Screenshot grounding data

-- Opening Marker --

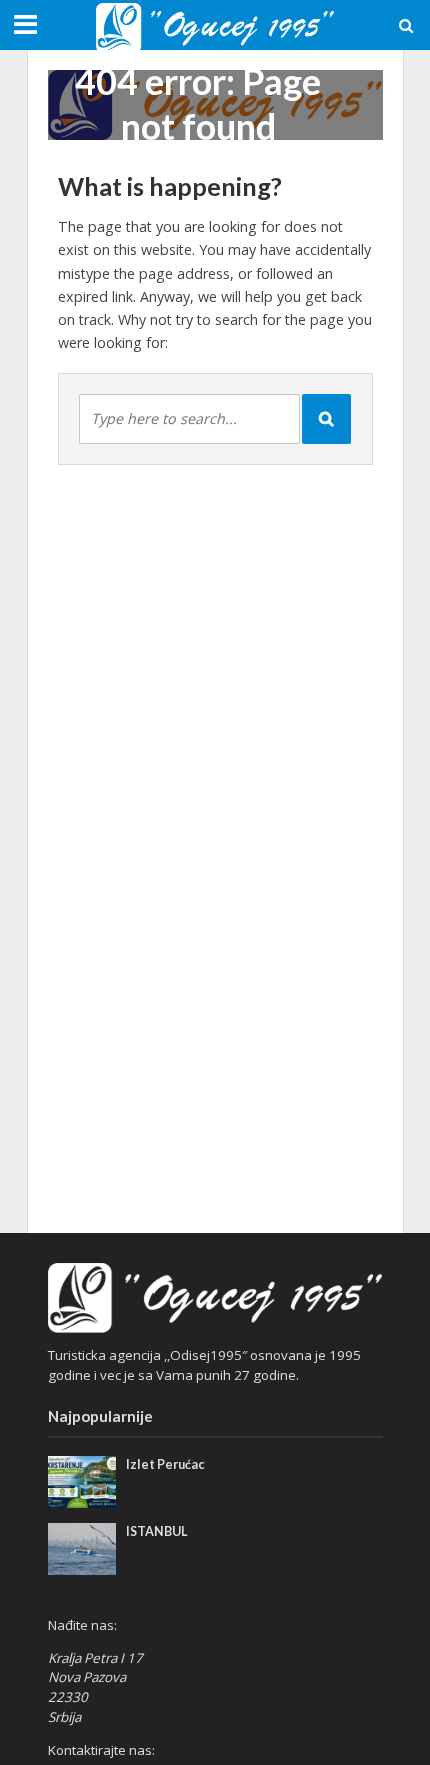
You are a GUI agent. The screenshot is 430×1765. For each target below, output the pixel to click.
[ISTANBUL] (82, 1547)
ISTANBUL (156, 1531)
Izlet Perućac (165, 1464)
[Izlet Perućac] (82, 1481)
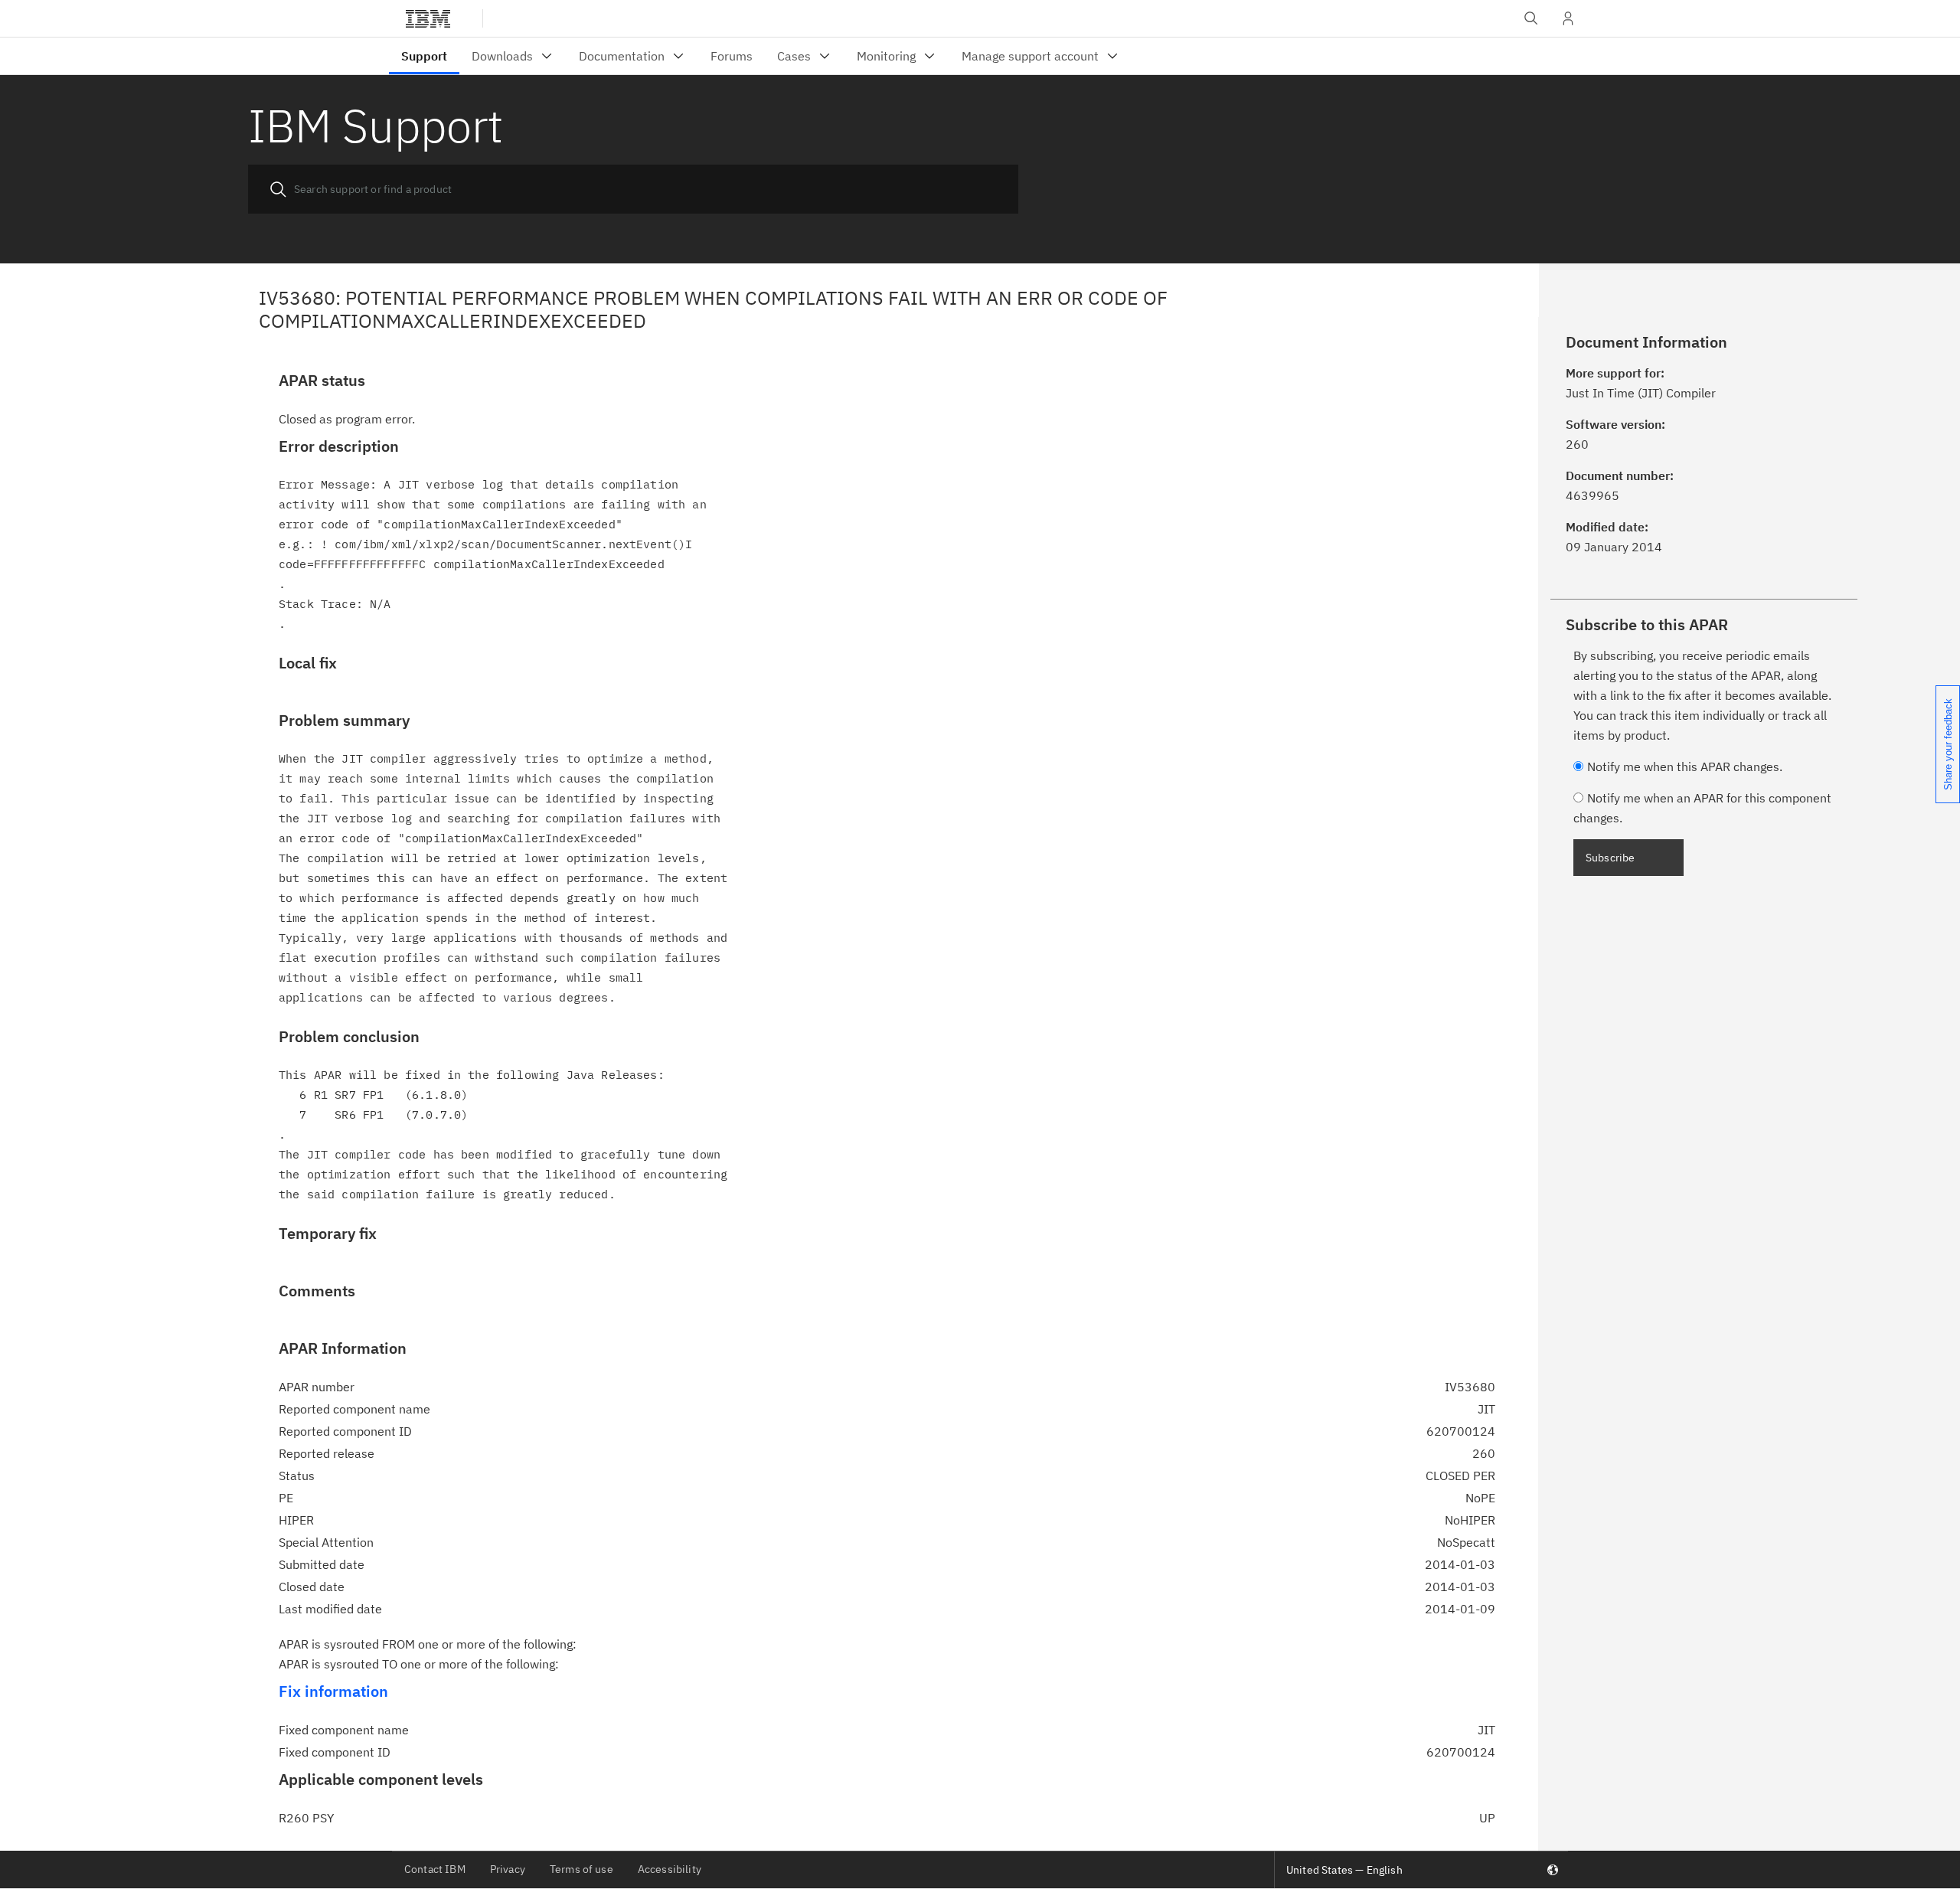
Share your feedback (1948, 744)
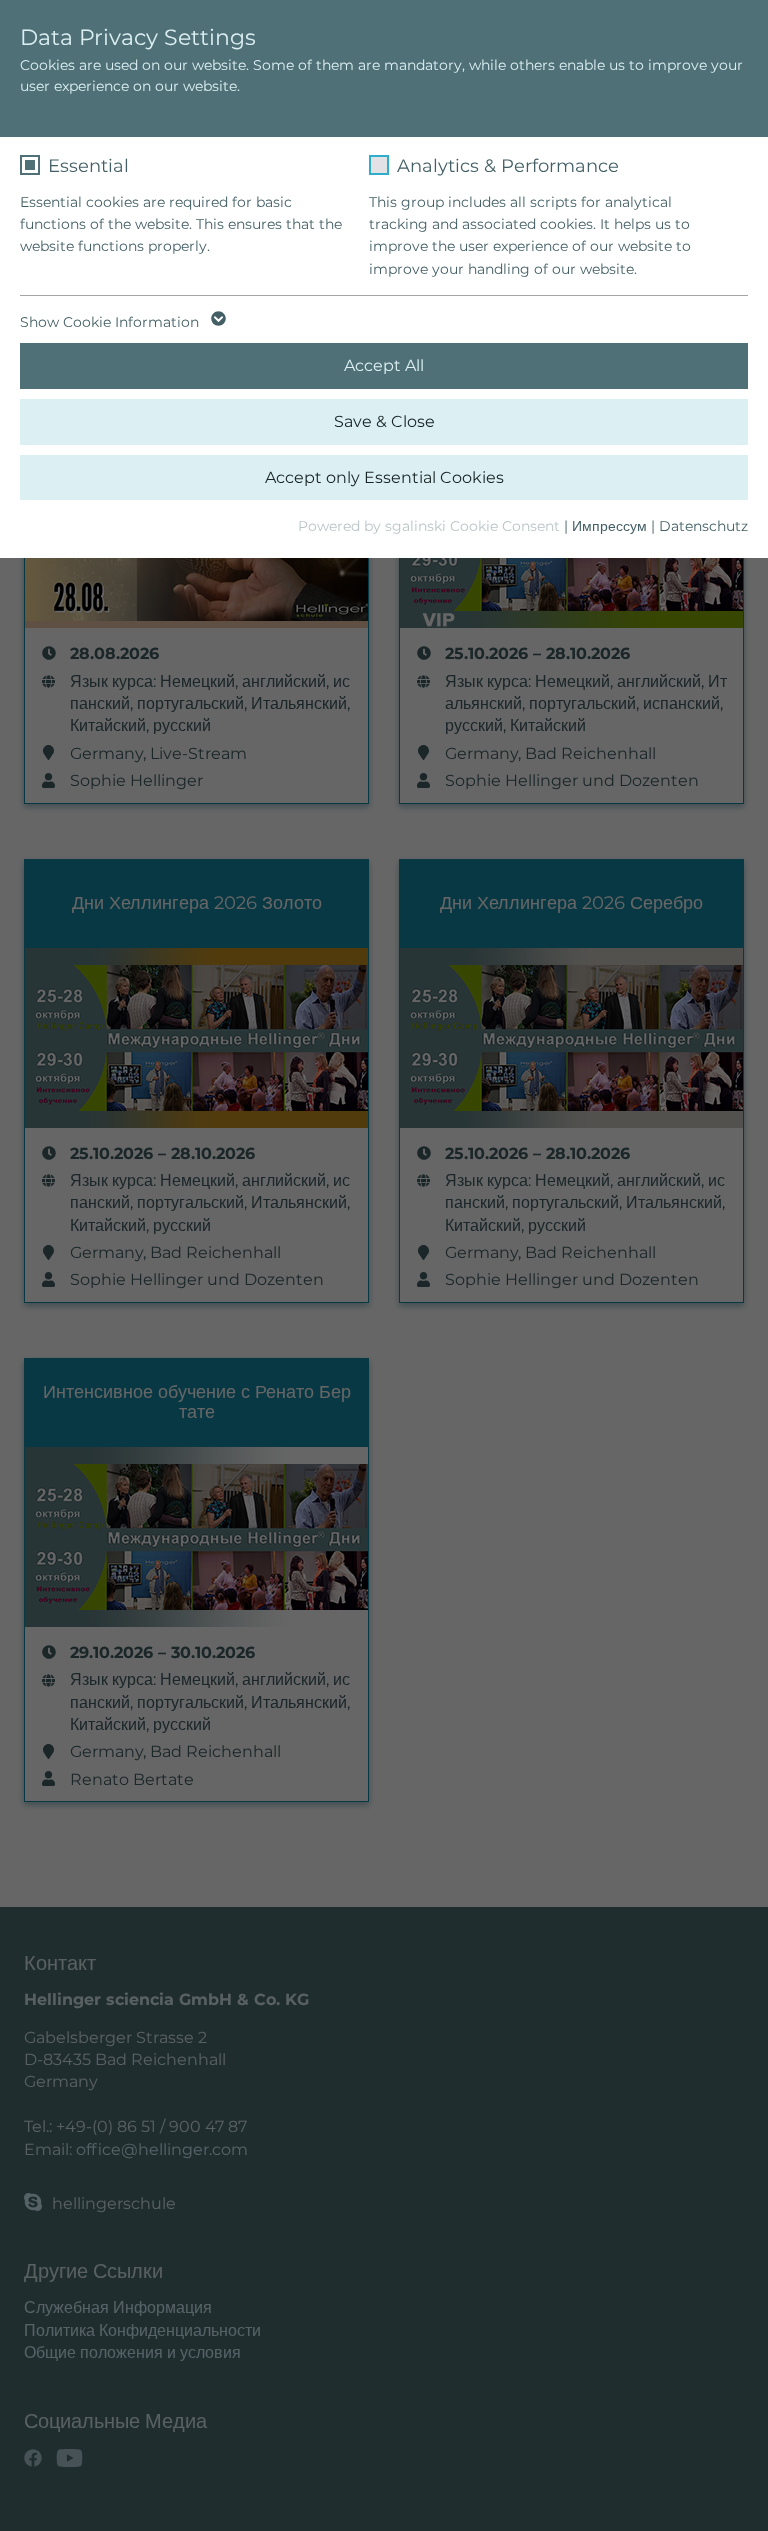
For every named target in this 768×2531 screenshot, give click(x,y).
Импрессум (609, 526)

-- Closing Marker --

## THE TASK
Could you set down the data exactly as given, minus its pictures?

## SOLUTION FOR THIS TASK
You are a GUI agent. The screenshot is 430×1765. For each target below, output the pixel to click.
[ISTANBUL] (82, 1547)
ISTANBUL (156, 1531)
Izlet Perućac (165, 1464)
[Izlet Perućac] (82, 1481)
Share your feedback (1948, 744)
For every named target in this 768×2531 screenshot, give click(x,y).
Импрессум (609, 526)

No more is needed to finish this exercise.